=== Section Start ===

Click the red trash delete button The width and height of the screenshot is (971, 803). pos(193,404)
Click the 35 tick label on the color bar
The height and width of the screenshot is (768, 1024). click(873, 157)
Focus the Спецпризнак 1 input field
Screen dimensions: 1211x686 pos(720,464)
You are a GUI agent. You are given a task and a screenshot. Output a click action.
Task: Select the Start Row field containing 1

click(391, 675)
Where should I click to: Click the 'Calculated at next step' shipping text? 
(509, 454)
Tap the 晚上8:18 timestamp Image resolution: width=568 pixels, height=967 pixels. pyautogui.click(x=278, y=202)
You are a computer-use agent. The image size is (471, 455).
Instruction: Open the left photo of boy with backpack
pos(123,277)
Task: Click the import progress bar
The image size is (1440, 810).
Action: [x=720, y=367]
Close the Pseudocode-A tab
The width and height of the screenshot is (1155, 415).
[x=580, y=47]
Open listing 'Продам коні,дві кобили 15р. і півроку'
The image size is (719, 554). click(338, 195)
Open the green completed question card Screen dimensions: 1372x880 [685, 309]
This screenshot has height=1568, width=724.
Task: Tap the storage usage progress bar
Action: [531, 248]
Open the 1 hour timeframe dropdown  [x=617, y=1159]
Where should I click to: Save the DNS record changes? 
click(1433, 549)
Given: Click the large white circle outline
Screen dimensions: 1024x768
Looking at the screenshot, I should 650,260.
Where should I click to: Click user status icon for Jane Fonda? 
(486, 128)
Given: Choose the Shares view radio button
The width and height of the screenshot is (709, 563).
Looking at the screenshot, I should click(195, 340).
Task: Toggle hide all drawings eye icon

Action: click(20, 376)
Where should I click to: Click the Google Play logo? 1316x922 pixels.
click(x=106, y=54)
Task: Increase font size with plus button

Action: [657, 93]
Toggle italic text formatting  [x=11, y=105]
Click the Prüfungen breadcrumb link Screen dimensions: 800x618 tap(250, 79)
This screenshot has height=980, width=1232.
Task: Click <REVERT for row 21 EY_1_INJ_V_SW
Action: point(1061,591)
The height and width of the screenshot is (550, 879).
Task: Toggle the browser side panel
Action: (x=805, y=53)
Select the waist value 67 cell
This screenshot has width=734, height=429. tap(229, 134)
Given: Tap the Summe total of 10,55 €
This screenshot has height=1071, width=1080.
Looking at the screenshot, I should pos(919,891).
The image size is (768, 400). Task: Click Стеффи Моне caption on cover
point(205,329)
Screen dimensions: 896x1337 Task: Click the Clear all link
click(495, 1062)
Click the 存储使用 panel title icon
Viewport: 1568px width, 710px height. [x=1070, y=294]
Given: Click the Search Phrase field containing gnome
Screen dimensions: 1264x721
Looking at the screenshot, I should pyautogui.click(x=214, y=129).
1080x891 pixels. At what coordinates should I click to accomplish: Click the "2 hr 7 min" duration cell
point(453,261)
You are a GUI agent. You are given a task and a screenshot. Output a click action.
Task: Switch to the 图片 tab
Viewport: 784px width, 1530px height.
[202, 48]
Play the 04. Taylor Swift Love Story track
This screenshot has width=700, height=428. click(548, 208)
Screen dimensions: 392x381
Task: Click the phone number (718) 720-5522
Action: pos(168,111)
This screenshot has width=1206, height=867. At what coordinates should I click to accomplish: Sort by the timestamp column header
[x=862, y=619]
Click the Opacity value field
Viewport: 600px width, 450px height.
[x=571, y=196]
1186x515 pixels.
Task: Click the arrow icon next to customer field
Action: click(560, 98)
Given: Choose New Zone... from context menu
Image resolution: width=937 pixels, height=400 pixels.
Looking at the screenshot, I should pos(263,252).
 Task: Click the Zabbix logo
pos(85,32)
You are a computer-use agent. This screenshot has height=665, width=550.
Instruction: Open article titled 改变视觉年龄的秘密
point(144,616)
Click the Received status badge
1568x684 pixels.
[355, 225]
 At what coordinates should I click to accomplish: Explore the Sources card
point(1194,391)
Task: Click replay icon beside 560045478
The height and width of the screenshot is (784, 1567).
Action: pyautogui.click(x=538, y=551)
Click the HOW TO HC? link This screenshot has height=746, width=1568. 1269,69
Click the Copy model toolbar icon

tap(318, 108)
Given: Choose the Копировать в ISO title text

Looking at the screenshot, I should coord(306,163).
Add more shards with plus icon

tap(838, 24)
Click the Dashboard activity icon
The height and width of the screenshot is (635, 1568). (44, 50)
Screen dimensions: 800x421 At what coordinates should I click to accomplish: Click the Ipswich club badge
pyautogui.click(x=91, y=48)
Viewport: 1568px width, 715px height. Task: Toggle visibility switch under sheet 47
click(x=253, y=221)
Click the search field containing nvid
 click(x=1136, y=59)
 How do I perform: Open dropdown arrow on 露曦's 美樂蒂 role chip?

=== Section End ===

**What is expected**
So that nothing is lost, restate all the material word for word.

**Response area**
Click the red trash delete button The width and height of the screenshot is (971, 803). pos(193,404)
Click the 35 tick label on the color bar
The height and width of the screenshot is (768, 1024). click(873, 157)
Focus the Спецпризнак 1 input field
Screen dimensions: 1211x686 pos(720,464)
You are a GUI agent. You are given a task and a screenshot. Output a click action.
Task: Select the Start Row field containing 1

click(391, 675)
Where should I click to: Click the 'Calculated at next step' shipping text? 
(509, 454)
Tap the 晚上8:18 timestamp Image resolution: width=568 pixels, height=967 pixels. pyautogui.click(x=278, y=202)
You are a computer-use agent. The image size is (471, 455).
Instruction: Open the left photo of boy with backpack
pos(123,277)
Task: Click the import progress bar
The image size is (1440, 810).
Action: [x=720, y=367]
Close the Pseudocode-A tab
The width and height of the screenshot is (1155, 415).
[x=580, y=47]
Open listing 'Продам коні,дві кобили 15р. і півроку'
The image size is (719, 554). click(338, 195)
Open the green completed question card Screen dimensions: 1372x880 [685, 309]
This screenshot has height=1568, width=724.
Task: Tap the storage usage progress bar
Action: [531, 248]
Open the 1 hour timeframe dropdown  [x=617, y=1159]
Where should I click to: Save the DNS record changes? 
click(1433, 549)
Given: Click the large white circle outline
Screen dimensions: 1024x768
Looking at the screenshot, I should 650,260.
Where should I click to: Click user status icon for Jane Fonda? 
(486, 128)
Given: Choose the Shares view radio button
The width and height of the screenshot is (709, 563).
Looking at the screenshot, I should click(195, 340).
Task: Toggle hide all drawings eye icon

Action: click(20, 376)
Where should I click to: Click the Google Play logo? 1316x922 pixels.
click(x=106, y=54)
Task: Increase font size with plus button

Action: [657, 93]
Toggle italic text formatting  [x=11, y=105]
Click the Prüfungen breadcrumb link Screen dimensions: 800x618 tap(250, 79)
This screenshot has height=980, width=1232.
Task: Click <REVERT for row 21 EY_1_INJ_V_SW
Action: point(1061,591)
The height and width of the screenshot is (550, 879).
Task: Toggle the browser side panel
Action: (x=805, y=53)
Select the waist value 67 cell
This screenshot has width=734, height=429. tap(229, 134)
Given: Tap the Summe total of 10,55 €
This screenshot has height=1071, width=1080.
Looking at the screenshot, I should pos(919,891).
The image size is (768, 400). Task: Click Стеффи Моне caption on cover
point(205,329)
Screen dimensions: 896x1337 Task: Click the Clear all link
click(495, 1062)
Click the 存储使用 panel title icon
Viewport: 1568px width, 710px height. [x=1070, y=294]
Given: Click the Search Phrase field containing gnome
Screen dimensions: 1264x721
Looking at the screenshot, I should pyautogui.click(x=214, y=129).
1080x891 pixels. At what coordinates should I click to accomplish: Click the "2 hr 7 min" duration cell
point(453,261)
You are a GUI agent. You are given a task and a screenshot. Output a click action.
Task: Switch to the 图片 tab
Viewport: 784px width, 1530px height.
[202, 48]
Play the 04. Taylor Swift Love Story track
This screenshot has width=700, height=428. click(548, 208)
Screen dimensions: 392x381
Task: Click the phone number (718) 720-5522
Action: pos(168,111)
This screenshot has width=1206, height=867. At what coordinates should I click to accomplish: Sort by the timestamp column header
[x=862, y=619]
Click the Opacity value field
Viewport: 600px width, 450px height.
[x=571, y=196]
1186x515 pixels.
Task: Click the arrow icon next to customer field
Action: click(560, 98)
Given: Choose New Zone... from context menu
Image resolution: width=937 pixels, height=400 pixels.
Looking at the screenshot, I should pos(263,252).
 Task: Click the Zabbix logo
pos(85,32)
You are a computer-use agent. This screenshot has height=665, width=550.
Instruction: Open article titled 改变视觉年龄的秘密
point(144,616)
Click the Received status badge
1568x684 pixels.
[355, 225]
 At what coordinates should I click to accomplish: Explore the Sources card
point(1194,391)
Task: Click replay icon beside 560045478
The height and width of the screenshot is (784, 1567).
Action: pyautogui.click(x=538, y=551)
Click the HOW TO HC? link This screenshot has height=746, width=1568. 1269,69
Click the Copy model toolbar icon

tap(318, 108)
Given: Choose the Копировать в ISO title text

Looking at the screenshot, I should coord(306,163).
Add more shards with plus icon

tap(838, 24)
Click the Dashboard activity icon
The height and width of the screenshot is (635, 1568). (44, 50)
Screen dimensions: 800x421 At what coordinates should I click to accomplish: Click the Ipswich club badge
pyautogui.click(x=91, y=48)
Viewport: 1568px width, 715px height. Task: Toggle visibility switch under sheet 47
click(x=253, y=221)
Click the search field containing nvid
 click(x=1136, y=59)
 How do I perform: Open dropdown arrow on 露曦's 美樂蒂 role chip?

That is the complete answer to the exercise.